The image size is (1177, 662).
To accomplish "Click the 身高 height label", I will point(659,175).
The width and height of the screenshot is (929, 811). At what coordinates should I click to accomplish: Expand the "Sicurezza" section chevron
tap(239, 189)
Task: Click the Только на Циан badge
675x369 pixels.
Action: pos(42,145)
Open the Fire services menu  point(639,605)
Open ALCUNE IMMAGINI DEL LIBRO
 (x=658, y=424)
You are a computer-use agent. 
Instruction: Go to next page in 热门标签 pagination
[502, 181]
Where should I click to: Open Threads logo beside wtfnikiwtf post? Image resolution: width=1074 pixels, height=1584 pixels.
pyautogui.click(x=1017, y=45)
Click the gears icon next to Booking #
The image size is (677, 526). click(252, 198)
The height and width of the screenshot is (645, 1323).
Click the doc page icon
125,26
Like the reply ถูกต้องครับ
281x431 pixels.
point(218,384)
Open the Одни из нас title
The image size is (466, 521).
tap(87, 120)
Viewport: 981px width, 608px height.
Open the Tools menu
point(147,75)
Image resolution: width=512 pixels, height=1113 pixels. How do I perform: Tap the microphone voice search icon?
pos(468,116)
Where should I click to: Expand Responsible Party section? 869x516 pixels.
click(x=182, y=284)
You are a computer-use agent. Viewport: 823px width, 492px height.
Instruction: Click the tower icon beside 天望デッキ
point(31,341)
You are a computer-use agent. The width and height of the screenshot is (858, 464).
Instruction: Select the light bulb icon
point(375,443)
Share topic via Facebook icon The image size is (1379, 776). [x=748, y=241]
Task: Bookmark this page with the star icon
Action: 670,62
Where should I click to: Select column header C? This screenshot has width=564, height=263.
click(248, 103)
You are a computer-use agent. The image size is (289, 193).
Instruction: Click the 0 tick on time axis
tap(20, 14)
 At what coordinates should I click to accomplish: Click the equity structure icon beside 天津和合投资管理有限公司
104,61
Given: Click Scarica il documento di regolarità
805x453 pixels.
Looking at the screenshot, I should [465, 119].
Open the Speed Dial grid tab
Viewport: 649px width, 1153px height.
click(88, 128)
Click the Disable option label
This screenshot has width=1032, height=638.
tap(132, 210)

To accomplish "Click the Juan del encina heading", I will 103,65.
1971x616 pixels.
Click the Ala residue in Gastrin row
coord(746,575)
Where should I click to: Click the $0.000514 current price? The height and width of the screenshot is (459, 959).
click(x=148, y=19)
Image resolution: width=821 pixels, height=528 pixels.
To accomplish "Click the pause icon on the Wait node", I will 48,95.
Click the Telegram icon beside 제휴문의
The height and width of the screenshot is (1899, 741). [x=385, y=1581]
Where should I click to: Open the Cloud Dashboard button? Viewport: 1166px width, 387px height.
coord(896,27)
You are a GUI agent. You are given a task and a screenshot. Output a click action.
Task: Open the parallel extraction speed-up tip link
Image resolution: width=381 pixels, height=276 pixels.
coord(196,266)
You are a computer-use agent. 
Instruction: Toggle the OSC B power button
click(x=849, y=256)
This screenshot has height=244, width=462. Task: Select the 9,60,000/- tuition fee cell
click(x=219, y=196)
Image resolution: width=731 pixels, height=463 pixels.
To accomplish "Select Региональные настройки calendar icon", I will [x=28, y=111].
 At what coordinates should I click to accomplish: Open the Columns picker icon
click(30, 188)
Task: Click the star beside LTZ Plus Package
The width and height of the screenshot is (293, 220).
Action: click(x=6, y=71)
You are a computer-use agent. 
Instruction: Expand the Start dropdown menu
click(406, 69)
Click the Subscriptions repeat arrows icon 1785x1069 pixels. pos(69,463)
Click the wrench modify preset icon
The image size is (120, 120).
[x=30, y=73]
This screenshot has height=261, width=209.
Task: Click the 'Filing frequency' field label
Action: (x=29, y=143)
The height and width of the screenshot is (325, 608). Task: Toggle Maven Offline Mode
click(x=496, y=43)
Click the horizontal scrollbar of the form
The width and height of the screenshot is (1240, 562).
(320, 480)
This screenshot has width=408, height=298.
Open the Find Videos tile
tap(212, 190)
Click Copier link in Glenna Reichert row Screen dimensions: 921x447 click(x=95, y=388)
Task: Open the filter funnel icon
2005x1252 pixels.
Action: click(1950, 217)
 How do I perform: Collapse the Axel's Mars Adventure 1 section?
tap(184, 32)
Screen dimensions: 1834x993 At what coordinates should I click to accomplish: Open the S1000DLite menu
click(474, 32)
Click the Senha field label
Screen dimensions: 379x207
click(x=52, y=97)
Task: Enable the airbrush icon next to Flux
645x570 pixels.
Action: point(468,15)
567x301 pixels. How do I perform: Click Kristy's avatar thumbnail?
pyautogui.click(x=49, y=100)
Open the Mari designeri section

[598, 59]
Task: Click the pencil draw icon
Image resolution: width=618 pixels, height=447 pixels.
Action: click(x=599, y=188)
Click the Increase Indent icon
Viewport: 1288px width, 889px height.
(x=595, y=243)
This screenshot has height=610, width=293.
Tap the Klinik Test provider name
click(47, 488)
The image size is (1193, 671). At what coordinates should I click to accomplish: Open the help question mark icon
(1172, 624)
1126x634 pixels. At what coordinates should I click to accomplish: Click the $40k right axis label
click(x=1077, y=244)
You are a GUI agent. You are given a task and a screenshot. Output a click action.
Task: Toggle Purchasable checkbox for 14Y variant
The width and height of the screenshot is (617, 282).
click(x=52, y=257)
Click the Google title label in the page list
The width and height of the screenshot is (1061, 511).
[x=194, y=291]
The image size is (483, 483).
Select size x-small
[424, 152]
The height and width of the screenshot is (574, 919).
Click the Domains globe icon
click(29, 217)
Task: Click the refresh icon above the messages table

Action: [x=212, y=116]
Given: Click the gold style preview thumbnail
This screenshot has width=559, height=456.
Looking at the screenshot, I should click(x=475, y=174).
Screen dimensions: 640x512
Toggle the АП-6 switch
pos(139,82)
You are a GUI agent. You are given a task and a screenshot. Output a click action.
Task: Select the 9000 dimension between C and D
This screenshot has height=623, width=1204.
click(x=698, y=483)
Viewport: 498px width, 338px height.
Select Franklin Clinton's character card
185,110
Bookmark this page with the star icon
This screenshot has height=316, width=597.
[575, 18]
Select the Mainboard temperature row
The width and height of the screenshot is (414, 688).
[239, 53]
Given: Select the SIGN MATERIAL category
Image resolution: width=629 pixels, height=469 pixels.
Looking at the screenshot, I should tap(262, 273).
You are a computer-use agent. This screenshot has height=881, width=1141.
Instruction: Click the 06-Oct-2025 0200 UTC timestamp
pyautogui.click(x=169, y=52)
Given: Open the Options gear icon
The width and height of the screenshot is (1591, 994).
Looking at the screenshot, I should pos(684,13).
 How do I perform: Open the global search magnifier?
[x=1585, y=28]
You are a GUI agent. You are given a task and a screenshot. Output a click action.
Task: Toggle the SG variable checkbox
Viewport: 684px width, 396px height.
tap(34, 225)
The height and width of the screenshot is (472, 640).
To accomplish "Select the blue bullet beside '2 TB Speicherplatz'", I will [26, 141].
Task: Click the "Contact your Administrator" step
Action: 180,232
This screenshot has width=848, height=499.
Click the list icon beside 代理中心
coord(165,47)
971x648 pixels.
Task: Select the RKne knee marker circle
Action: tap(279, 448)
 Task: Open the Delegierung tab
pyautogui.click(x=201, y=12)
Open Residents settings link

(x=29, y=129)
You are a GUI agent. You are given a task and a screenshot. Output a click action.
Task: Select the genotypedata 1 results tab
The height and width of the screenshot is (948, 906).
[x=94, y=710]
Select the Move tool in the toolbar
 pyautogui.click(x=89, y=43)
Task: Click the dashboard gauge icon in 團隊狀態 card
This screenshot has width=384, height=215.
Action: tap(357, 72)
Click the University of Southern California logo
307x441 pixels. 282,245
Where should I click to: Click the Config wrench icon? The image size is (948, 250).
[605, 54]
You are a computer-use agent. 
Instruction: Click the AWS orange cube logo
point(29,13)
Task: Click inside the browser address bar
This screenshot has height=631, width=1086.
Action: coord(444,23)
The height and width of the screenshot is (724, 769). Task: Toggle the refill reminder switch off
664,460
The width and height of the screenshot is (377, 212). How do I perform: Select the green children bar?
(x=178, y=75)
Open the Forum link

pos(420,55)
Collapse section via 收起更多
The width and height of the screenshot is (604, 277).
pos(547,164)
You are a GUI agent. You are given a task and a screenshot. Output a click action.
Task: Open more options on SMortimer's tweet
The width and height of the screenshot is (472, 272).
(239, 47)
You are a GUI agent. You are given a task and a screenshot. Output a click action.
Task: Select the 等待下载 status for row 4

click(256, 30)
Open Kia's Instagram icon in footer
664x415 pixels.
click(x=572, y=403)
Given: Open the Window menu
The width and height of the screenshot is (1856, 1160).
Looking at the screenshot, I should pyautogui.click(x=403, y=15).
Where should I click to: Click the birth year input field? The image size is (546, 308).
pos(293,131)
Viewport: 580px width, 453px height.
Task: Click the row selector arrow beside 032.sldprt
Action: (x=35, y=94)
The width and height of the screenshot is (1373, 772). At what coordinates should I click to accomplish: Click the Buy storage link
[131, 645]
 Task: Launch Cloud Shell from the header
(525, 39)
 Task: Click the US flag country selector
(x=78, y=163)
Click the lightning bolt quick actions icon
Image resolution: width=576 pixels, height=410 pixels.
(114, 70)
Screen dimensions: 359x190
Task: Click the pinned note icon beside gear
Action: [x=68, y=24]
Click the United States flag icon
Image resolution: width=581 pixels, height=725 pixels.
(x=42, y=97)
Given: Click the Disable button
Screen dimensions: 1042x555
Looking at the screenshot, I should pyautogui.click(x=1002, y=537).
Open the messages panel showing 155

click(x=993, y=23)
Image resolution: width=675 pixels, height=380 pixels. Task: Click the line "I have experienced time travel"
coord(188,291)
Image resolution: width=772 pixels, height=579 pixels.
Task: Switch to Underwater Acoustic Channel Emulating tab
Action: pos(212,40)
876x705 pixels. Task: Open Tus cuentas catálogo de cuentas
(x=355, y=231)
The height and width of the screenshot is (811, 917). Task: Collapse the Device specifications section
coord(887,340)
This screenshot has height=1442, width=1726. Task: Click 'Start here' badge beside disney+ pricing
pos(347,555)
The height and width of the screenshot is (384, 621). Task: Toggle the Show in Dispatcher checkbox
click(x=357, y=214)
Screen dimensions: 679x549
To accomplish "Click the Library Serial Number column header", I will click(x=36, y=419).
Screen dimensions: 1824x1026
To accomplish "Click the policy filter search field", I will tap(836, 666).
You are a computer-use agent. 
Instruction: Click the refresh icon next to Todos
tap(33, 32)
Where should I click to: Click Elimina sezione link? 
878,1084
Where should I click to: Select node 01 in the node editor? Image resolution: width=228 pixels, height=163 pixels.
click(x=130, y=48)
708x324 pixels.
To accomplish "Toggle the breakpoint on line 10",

**SHORT EXERCISE:** Select every line of the items above that contains the word "section".

**CORRECT RESPONSE:**
The width and height of the screenshot is (929, 811). At what coordinates should I click to accomplish: Expand the "Sicurezza" section chevron
Where should I click to: Expand Responsible Party section? 869x516 pixels.
 How do I perform: Collapse the Axel's Mars Adventure 1 section?
Open the Mari designeri section
Collapse section via 收起更多
The height and width of the screenshot is (811, 917). Task: Collapse the Device specifications section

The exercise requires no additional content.